Foreign demand for China property plunges
Foreign investment into Chinese commercial property plunged last year, with industry observers attributing the drop to high prices, renminbi depreciation and stricter capital controls. This came even as domestic demand for local real estate continued to ramp up strongly.
Moreover, overseas buyers are likely to lower their return expectations for mainland commercial real estate this year and may shift focus to other destinations in Asia, such as Japan, said Joe Zhou, head of China research at property services firm JLL.
The share of foreign investment in mainland commercial property fell to 13.2% last year from 32.4% in 2015. In renminbi terms, overseas inflows declined nearly 40% to Rmb27.6 billion ($4 billion) in 2016, from Rmb44.55 billion in 2015. The vast bulk (86.8%) of property deals in 2016 were done by domestic investors.
Shanghai was the top destination for commercial property flows in Asia-Pacific in the fourth quarter, accounting for 16% of the regional total of $41.7 billion, according to JLL.
That said, an executive at one Chinese institutional investor questioned whether the bulk of the flows were truly local, arguing that many of them were being done by Chinese multinationals using their offshore capital.
“The deals appear to be onshore sales, but if you dig deeper, you find that shareholders of the buyer – the ultimate owners – will often be from outside China,” he noted.
In 2016, commercial property transactions – covering office buildings, shopping malls, industrial buildings, hotels and serviced apartments – in China totalled Rmb209 billion ($30 billion), up 52% from the year before, according to JLL.
The office sector accounted for the biggest share, with 55% of total volume, followed by shopping malls, with 19%. Geography-wise, Shanghai attracted the biggest portion (48%) of investments in China last year.
Reasons for flagging demand
Foreign investors think mainland property prices are too high now, Zhou said.
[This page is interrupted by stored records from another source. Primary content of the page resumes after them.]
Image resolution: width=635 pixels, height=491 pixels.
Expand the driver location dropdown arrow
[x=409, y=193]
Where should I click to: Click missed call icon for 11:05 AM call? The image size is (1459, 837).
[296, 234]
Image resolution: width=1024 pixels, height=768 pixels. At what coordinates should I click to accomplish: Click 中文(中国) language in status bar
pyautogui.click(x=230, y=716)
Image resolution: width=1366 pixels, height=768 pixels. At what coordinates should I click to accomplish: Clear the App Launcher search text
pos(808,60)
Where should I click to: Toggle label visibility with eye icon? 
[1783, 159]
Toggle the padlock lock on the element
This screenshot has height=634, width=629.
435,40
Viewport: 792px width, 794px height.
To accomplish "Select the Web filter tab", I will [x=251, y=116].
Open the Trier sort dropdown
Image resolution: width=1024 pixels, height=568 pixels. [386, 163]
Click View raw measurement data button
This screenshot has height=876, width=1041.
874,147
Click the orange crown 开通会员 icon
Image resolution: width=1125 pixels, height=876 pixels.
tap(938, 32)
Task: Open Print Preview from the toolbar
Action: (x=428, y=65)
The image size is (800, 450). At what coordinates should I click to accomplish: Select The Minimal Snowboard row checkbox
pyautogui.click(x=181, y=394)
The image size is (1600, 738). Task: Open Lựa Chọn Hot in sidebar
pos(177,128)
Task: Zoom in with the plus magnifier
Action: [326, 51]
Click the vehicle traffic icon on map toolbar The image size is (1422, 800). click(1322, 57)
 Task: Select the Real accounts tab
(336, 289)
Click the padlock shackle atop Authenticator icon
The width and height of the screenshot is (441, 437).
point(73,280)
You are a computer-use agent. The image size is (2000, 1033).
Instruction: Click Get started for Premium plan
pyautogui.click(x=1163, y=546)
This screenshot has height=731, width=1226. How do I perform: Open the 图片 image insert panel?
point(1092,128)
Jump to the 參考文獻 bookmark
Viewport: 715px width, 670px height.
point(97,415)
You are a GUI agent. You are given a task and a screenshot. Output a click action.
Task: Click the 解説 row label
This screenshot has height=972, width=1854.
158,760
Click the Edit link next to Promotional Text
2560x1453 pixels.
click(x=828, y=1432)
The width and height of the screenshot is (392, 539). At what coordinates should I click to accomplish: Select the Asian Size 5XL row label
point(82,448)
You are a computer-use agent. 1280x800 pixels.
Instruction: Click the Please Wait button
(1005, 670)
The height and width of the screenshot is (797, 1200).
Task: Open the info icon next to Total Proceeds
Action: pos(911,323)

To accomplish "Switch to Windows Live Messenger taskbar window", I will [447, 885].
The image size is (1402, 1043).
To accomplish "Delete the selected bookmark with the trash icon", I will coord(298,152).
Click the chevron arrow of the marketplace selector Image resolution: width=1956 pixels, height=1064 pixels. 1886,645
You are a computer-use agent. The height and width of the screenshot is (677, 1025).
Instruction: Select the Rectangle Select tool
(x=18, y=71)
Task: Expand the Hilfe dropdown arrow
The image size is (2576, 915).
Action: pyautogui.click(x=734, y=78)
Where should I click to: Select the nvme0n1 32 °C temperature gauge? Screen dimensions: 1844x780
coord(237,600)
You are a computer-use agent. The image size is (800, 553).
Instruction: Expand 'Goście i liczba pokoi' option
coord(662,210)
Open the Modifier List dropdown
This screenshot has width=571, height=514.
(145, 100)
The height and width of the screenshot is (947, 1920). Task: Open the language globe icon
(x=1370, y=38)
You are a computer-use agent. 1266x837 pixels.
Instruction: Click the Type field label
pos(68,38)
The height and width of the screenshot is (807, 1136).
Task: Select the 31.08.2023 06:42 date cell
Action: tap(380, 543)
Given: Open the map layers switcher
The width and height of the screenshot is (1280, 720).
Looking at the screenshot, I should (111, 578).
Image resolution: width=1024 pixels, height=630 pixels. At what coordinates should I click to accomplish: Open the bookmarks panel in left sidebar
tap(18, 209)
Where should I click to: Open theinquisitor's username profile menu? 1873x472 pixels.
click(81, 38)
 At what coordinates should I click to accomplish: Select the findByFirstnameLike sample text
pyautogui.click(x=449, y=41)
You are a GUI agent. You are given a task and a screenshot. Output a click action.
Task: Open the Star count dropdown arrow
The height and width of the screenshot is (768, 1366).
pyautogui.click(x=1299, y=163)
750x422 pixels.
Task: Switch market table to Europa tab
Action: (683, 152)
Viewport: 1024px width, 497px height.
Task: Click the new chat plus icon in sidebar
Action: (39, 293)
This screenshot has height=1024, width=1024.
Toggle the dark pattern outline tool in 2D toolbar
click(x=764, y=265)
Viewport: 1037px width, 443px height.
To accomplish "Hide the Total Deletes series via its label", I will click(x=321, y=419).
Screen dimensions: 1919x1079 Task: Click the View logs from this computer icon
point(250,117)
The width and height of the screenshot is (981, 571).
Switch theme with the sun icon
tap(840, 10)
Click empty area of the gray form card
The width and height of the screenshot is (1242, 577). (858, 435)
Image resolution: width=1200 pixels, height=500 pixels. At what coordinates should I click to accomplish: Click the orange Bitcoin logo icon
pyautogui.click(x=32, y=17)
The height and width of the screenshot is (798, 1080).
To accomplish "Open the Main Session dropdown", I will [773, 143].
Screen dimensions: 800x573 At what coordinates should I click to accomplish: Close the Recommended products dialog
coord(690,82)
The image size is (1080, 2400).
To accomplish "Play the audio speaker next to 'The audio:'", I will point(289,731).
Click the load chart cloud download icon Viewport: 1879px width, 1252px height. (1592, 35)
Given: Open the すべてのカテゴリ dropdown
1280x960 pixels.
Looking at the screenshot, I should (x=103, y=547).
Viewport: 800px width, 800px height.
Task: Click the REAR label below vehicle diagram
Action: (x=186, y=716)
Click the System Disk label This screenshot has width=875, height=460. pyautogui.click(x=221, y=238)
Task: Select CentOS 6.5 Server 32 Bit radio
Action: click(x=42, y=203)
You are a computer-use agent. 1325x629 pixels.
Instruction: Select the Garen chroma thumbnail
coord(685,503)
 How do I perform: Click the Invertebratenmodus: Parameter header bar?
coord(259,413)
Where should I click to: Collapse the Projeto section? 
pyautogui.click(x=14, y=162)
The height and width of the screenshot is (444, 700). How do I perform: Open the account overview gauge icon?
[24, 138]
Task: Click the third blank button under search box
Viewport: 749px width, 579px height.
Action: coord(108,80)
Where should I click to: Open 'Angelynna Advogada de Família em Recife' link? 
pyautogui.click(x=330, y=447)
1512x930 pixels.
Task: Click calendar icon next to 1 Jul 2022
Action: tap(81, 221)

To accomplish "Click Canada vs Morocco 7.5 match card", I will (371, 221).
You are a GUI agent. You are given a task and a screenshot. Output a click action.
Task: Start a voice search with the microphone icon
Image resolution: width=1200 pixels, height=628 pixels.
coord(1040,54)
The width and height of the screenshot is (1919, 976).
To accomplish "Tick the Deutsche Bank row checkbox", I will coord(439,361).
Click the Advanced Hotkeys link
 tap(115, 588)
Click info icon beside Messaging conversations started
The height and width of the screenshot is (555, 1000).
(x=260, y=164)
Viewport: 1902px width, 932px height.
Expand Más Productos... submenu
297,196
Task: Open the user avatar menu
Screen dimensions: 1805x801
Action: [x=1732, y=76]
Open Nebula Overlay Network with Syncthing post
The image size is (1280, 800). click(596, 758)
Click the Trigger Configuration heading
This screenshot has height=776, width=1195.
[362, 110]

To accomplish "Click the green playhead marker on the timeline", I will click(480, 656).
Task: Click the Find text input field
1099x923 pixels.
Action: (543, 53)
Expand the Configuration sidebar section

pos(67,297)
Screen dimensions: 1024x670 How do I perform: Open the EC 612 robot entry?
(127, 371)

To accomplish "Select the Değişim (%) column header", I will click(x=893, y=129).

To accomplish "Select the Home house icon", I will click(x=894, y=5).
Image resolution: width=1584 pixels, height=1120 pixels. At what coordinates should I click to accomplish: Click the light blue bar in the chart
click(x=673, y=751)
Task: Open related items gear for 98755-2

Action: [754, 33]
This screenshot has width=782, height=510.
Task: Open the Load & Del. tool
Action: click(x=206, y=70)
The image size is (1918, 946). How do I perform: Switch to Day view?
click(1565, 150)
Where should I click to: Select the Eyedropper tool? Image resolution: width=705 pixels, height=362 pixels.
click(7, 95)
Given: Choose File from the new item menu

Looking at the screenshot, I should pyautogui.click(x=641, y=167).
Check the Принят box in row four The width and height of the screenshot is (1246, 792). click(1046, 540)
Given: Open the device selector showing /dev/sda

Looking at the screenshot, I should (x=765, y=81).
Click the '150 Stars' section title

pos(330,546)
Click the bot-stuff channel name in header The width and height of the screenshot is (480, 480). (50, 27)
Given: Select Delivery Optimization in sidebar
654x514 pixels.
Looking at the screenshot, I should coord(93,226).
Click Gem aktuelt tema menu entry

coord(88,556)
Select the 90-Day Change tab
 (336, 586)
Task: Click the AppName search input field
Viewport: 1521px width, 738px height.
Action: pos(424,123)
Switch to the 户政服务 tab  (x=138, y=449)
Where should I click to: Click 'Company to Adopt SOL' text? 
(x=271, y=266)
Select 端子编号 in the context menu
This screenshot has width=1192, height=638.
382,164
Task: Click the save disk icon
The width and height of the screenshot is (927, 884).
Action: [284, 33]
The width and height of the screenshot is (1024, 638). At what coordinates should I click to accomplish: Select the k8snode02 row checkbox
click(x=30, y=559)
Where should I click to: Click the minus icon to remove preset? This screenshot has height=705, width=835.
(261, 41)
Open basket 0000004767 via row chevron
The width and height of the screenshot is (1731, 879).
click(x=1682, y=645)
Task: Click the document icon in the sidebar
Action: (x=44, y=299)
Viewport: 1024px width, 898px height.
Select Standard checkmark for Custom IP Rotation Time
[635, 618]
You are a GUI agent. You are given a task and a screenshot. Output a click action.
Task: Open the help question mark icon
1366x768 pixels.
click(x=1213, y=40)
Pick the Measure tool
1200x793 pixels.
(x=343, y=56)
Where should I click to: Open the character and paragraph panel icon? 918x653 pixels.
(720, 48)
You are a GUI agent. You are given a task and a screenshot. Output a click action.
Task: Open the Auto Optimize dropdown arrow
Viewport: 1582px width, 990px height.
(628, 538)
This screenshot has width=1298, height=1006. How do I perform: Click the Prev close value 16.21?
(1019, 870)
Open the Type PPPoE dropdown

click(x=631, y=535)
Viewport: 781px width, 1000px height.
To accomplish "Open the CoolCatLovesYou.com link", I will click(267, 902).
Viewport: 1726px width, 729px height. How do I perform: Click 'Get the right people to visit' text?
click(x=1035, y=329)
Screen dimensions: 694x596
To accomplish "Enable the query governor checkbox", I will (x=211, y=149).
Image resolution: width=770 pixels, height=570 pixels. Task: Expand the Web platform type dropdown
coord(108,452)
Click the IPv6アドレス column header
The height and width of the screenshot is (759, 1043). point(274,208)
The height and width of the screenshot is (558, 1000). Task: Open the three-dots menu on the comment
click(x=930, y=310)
To invest in office buildings, foreign investors would want capital appreciation of about 20-30% in total over the next two to three years.
Foreign investors’ funding cost for buying mainland property is about 4% year, as they borrow money offshore in dollars to put into Chinese assets, said Lee Wee-Liat, Asia head of the financial institution group and property research at BNP Paribas Securities. On top of that, many investors believe the renminbi will weaken 2-3% per annum over the next two to three years.
However, the capital appreciation of office space in Beijing and Shanghai is forecast to be only about 2-3% a year for the next two to three years, said Lee. “You wouldn't expect 10% [annual increases] like in the last few years."
Overseas investors want to see higher returns because they have a lower risk tolerance for mainland property than their Chinese peers, said JLL’s Zhou.
Moreover, rising property prices have pushed rental yields in tier-one cities – such as Beijing, Guangzhou, Shanghai and Shenzhen – down to 3.5-4% per annum last year, from about 4-4.5% in the past three years, he added.
Domestic investors will accept yields potentially as low as 3%, but foreign investors want rental yields of at least 4-5%, Zhou said.
Yield expectations vary because foreign and domestic investors look at the Chinese property market differently, said Lee. Many foreign funds have an investment horizon of four to five years, he noted, while mainland investors might typically have a 10- to 15-year horizon.
In addition, foreign investors have a tendency to measure investment return by rental yield relative to interest rates, said Lim Su-Aik, head of China property ratings at Fitch. Doing so makes it more difficult to justify buying mainland property, as domestic borrowing rates consistently exceed rental yields, Lim told AsianInvestor.
Another factor worrying foreign investors are controls on capital outflows, Zhou said. A source told AsianInvestor that it can take more than six months for foreign investors to get approval to remit money out of China.
Overcapacity concerns
Analysts also cited potential over-supply as a major risks in the mainland commercial property market. Lim pointed to overbuilding of shopping malls and office buildings in tier-two cities and overbuilding of industrial space in tier-three and lower cities.
Moreover, strong growth in e-commerce has also supported aggressive investments in logistics, such as warehousing, to the point of risking over-supply, he added.
Indeed, industry leader Global Logistic Properties warned of an oversupply in logistics properties and slowed its development pace in 2016, Lim said.
Meanwhile, foreign investors continue to largely avoid the mainland residential property, due to uncertainty in regulation in the sector, JLL’s Zhou said.
Last month the Asset Management Association of China said it would stop registering funds that directly and indirectly invest in residential property projects in top-tier cities. Also, private funds are banned from providing financing services for real estate developers to buy land.